Defining the determinant of linear transformations as multilinear alternating form

Question

Here is what our professor showed us in our linear algebra class to introduce the idea of determinants:

Suppose we have an $n$-dimensional vector space $V$. Then we can create a function from $V^n$ to $\mathbb{R}$ called $vol$ (for "volume") satisfying these properties:

$vol$ is multilinear
$vol$ is alternating (i.e. if any two of $v_1, \ldots, v_n$ are the same, then $vol(v_1, \ldots, v_n) = 0$)

From these two properties, we can see that if $e_1, \ldots, e_n$ is a basis of $V$, then the $vol$ function is completely defined by the value $vol(e_1, \ldots, e_n)$.

Thus if $T$ is a linear operator on $V$, the ratio:

$\dfrac{vol(Te_1, \ldots, Te_n)}{vol(e_1, \ldots, e_n)}$

is the same for any (multilinear and alternating) $vol$ function.

However, I am having trouble understanding why the ratio is also independent of the basis $e_1, \ldots, e_n$. This is what I am asking for help with. I can see that this invariance implies that intuitively, every $n$-parallelotope is stretched by the same amount by the operator $T$.

(Our professor then defined the determinant of $T$ as that ratio.)

Answer 1

First note that since $T$ is linear, $\mathrm{vol}_T(v_1, \dots, v_n) = \mathrm{vol} (T v_1 , \dots , T v_n )$ is also a multilinear alternating function.

So if you go from $e_1, \dots , e_n$ to a different basis, say, $b_1, \dots b_n$, then you can write the $b_i$ in terms of their coordinates with respect to $e_1, \dots , e_n$:

$$ b_1= \sum_{i=1}^n b_{i 1} \, e_i,\quad b_2= \sum_{i=1}^n b_{i 2} \, e_i,\quad\dots \quad b_n= \sum_{i=1}^n b_{i n} \, e_i. $$

And Leibniz's formula (which is a direct consequence of multinearity and alternating-ness), applied to both $\mathrm{vol}$ and $\mathrm{vol}_T$ tells us:

$$\mathrm{vol}(b_1 , \dots , b_n ) = \sum_{\sigma \in S_n} \text{sgn}(\sigma) \: b_{\sigma(1) 1} \cdots b_{\sigma(n) n} \cdot \mathrm{vol}(e_1, \dots , e_n)$$

$$\mathrm{vol} (T b_1 , \dots , T b_n ) = \sum_{\sigma \in S_n} \text{sgn}(\sigma) \: b_{\sigma(1) 1} \cdots b_{\sigma(n) n} \cdot \mathrm{vol}(T e_1, \dots , T e_n)$$

So if you take the ratio $\displaystyle \frac{\mathrm{vol} (T b_1 , \dots , T b_n )}{\mathrm{vol} (b_1 , \dots , b_n )} $ everything else cancels out and you're left with $ \displaystyle \frac{\mathrm{vol} (T e_1 , \dots , T e_n )}{\mathrm{vol} (e_1 , \dots , e_n )}$ again.

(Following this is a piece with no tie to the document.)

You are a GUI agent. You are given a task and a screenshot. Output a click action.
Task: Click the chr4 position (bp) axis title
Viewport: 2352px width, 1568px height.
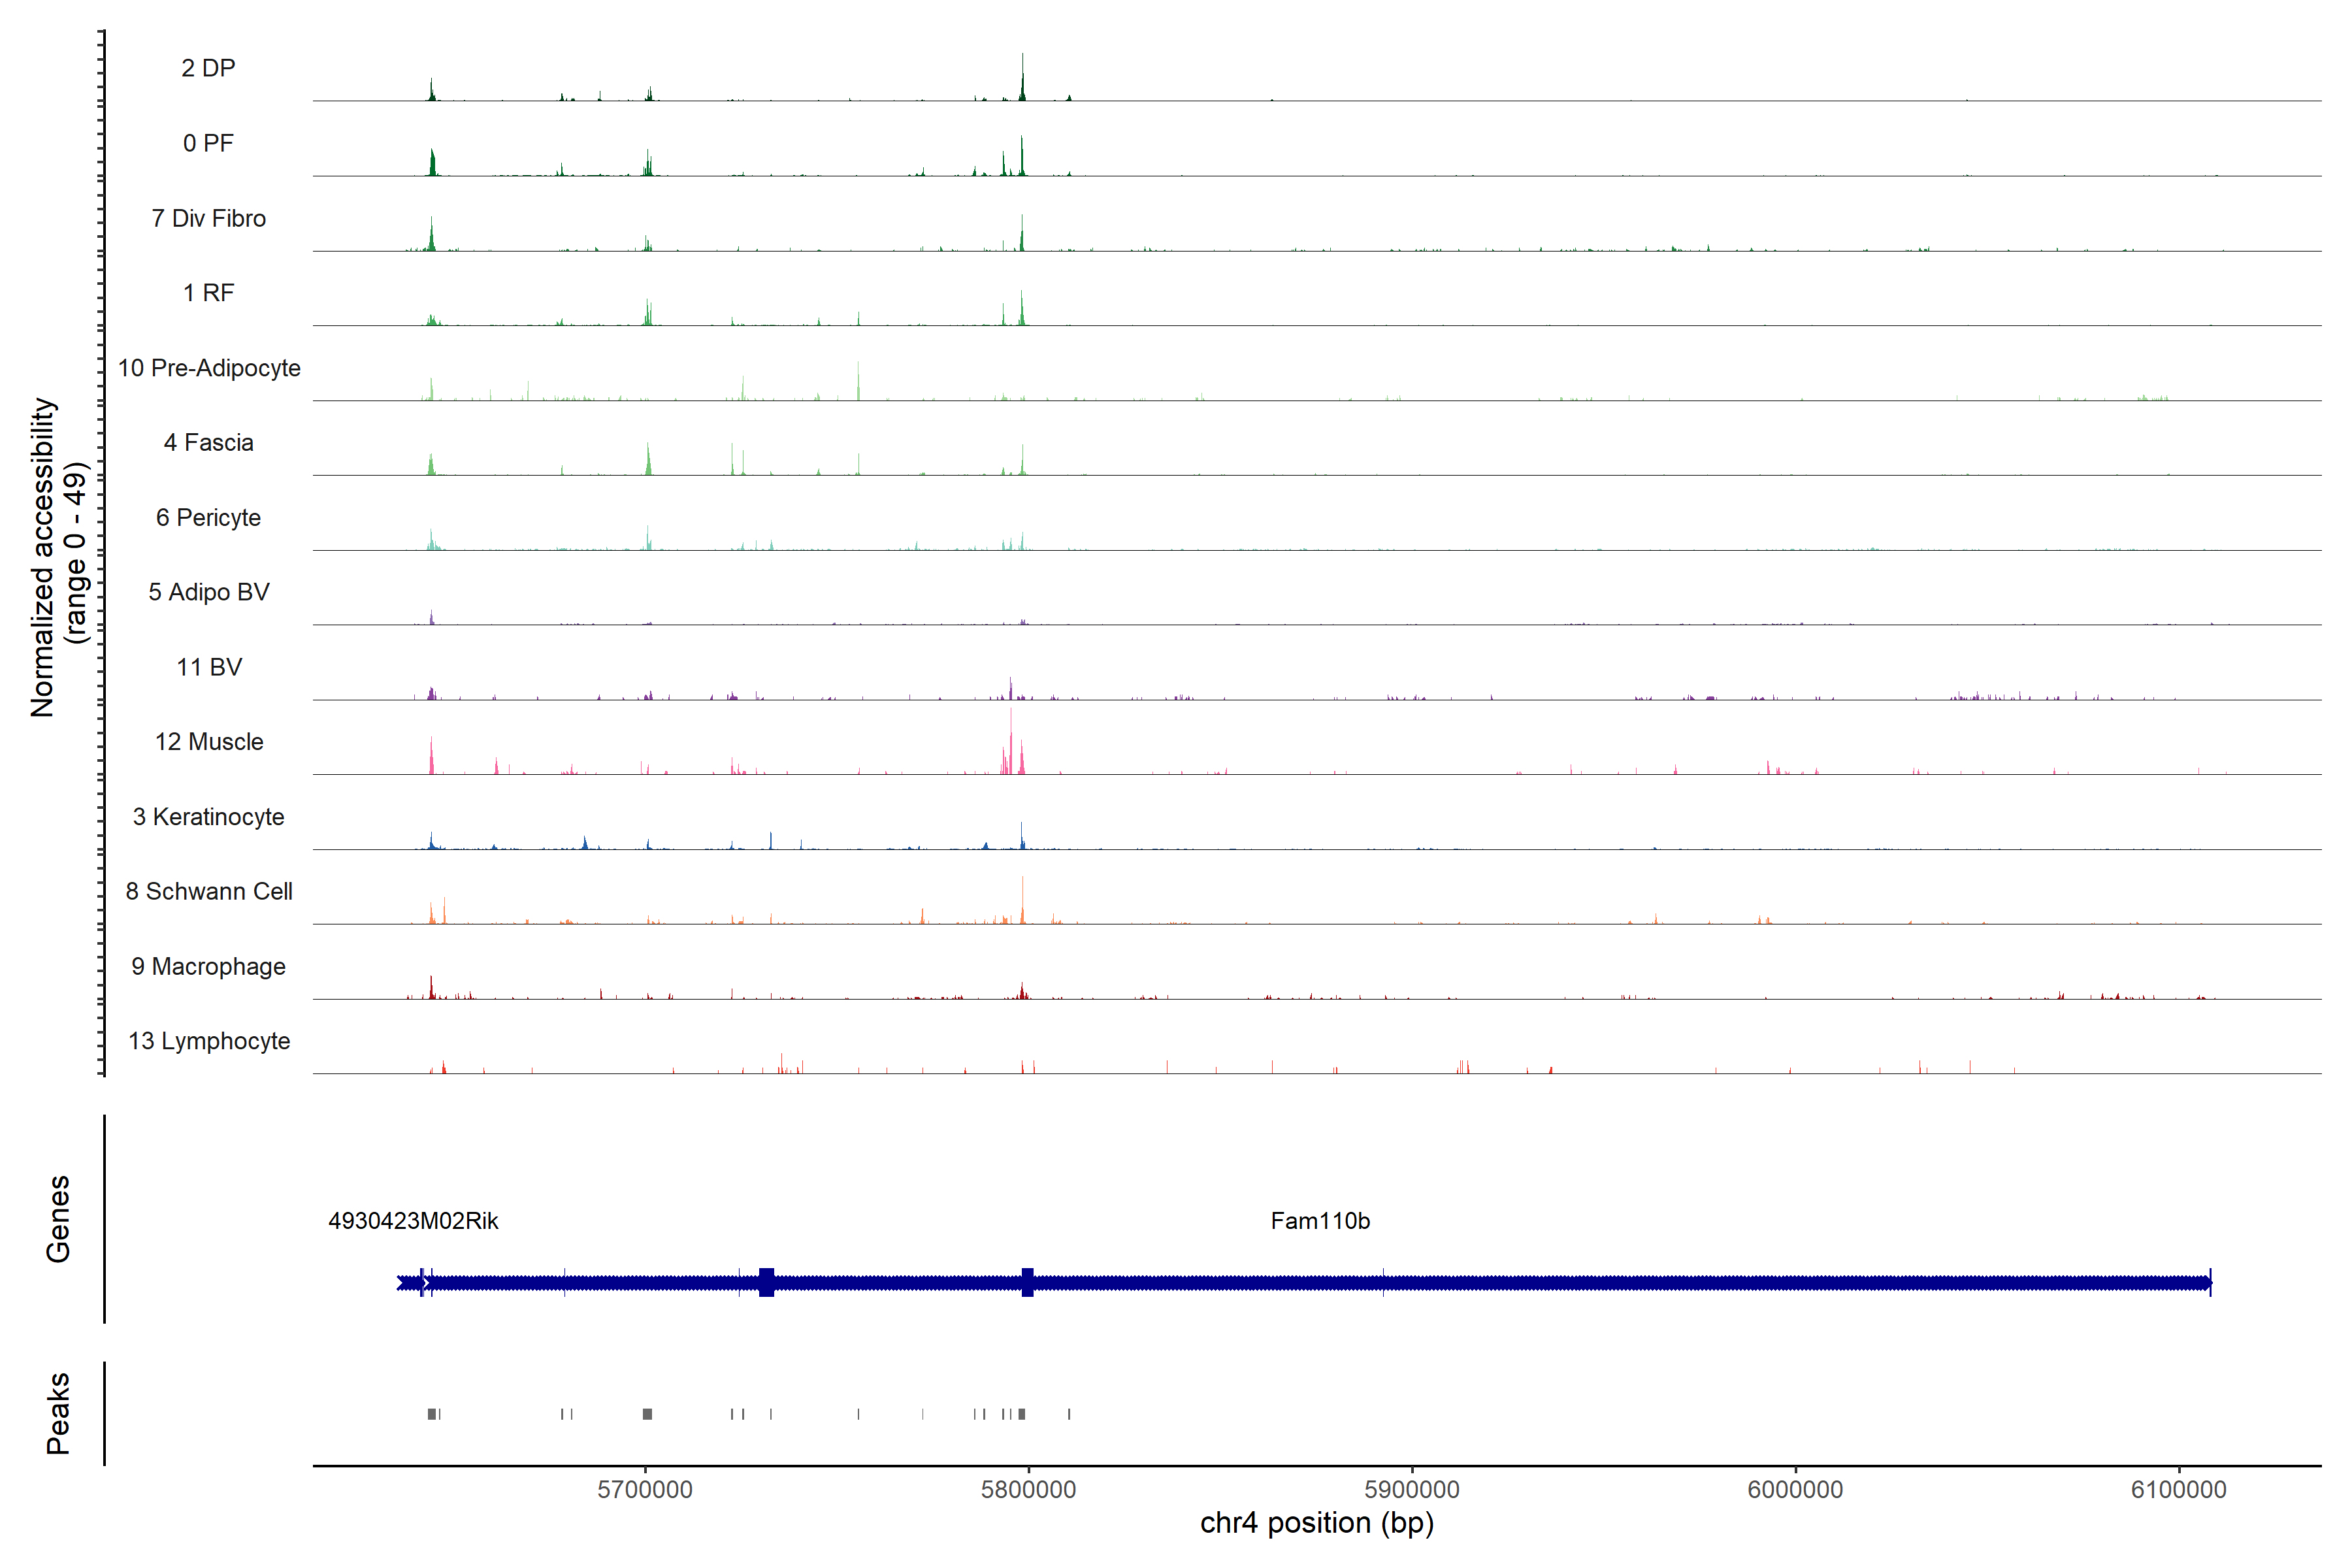(x=1316, y=1523)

Of course, for all of this, it is important that $\mathrm{vol} \neq 0$. That's probably an additional restriction your professor put on the $\mathrm{vol}$ function.

Answer 2

Let $K$ be the field of the scalar multiplication of V. Define $\Lambda_n(V)$ as the set of all alternating n-forms of V. It is easy to prove that $\Lambda_n(V)$ is a $K$-vector space if equipped with the sum of vectors and multiplication by a scalar defined for every $f,g\in\Lambda_n(V)$ and every $k\in K$ respectively by

$$(f+g)(v_1, ...,v_n)=f(v_1,...,v_n)+g(v_1,...v_n)$$ $$(kf)(v_1,...,v_n)=kf(v_1,...,v_n)$$

$v_1,...v_n\in K$.

The ratio you defined turns out to depend only on the operator $T$ from the fact that $\Lambda_n(V)$ as dimension 1: if $\phi,\psi\in\Lambda_n(V)$ then there exists a $\lambda\in K$ such that $\phi=\lambda\psi$.